Mountains and hills of England

The highest and most extensive areas are in the north and west (including south-west), while the midlands, south-east and east of the country tend to be low-lying.

The highest peak is Scafell Pike, 978 m (3,209 ft) above sea level, and at least three other summits exceed 3,000 feet or 914.4 metres making them Furth Munros.

The Cheviot Hills lie north of the Border Moors, which extend into Scotland and could probably be considered part of either the Southern Uplands or the northern Pennines.

The North Pennines (an Area of Outstanding Natural Beauty, or AONB) lie south of Hadrian's Wall and the Tyne Gap, and east of the Lake District, from which they are separated by the Eden Valley.

These are younger rocks, mostly Carboniferous limestone, and the mountains are characterised by shallower slopes covered with moorland vegetation, culminating in Cross Fell at 893 m (2,930 ft).

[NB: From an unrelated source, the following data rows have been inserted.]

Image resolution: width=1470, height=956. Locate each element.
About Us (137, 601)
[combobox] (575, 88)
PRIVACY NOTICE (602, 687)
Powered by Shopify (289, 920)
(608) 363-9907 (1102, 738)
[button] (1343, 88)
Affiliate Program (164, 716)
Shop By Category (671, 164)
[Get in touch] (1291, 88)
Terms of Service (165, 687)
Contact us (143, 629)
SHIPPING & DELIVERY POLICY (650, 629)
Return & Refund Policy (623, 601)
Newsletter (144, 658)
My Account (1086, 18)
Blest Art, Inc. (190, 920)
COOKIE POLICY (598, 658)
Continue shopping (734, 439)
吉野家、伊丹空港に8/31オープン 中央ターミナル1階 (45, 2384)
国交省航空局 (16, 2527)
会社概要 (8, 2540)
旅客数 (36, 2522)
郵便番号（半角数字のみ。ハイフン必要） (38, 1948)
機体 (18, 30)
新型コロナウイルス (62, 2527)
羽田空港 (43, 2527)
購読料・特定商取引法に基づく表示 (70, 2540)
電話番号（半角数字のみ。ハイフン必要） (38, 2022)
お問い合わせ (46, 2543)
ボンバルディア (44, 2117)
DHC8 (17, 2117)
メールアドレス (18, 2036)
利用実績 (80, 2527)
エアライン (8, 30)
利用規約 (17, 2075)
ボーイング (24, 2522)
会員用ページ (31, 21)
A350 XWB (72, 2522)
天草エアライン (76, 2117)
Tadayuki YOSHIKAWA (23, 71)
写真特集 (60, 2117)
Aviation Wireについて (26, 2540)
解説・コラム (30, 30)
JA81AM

South of this, the main line of the Pennines (often called "the backbone of England") continues into the Yorkshire Dales around the Stainmore Gap, a limestone-dominated area of broad valleys and moorland.

Wenlock Edge, running through the middle of the Shropshire Hills AONB, is a long, low ridge, which extends for over 15 miles (24 km).

The Malverns are made from some of the oldest rock in England (around 680 million years old) and extend some 8 miles (13 km) through two West Midlands counties Worcestershire and Herefordshire as well as northern Gloucestershire in the southwest.

Areas of lower hills in the Midlands include Cannock Chase in Staffordshire, Charnwood Forest in Leicestershire and the Lincolnshire Wolds.

Exmoor, in northern Somerset, and abutting the Bristol Channel, reaches 519 m (1,703 ft) at Dunkery Beacon, and is famous as the setting of Lorna Doone.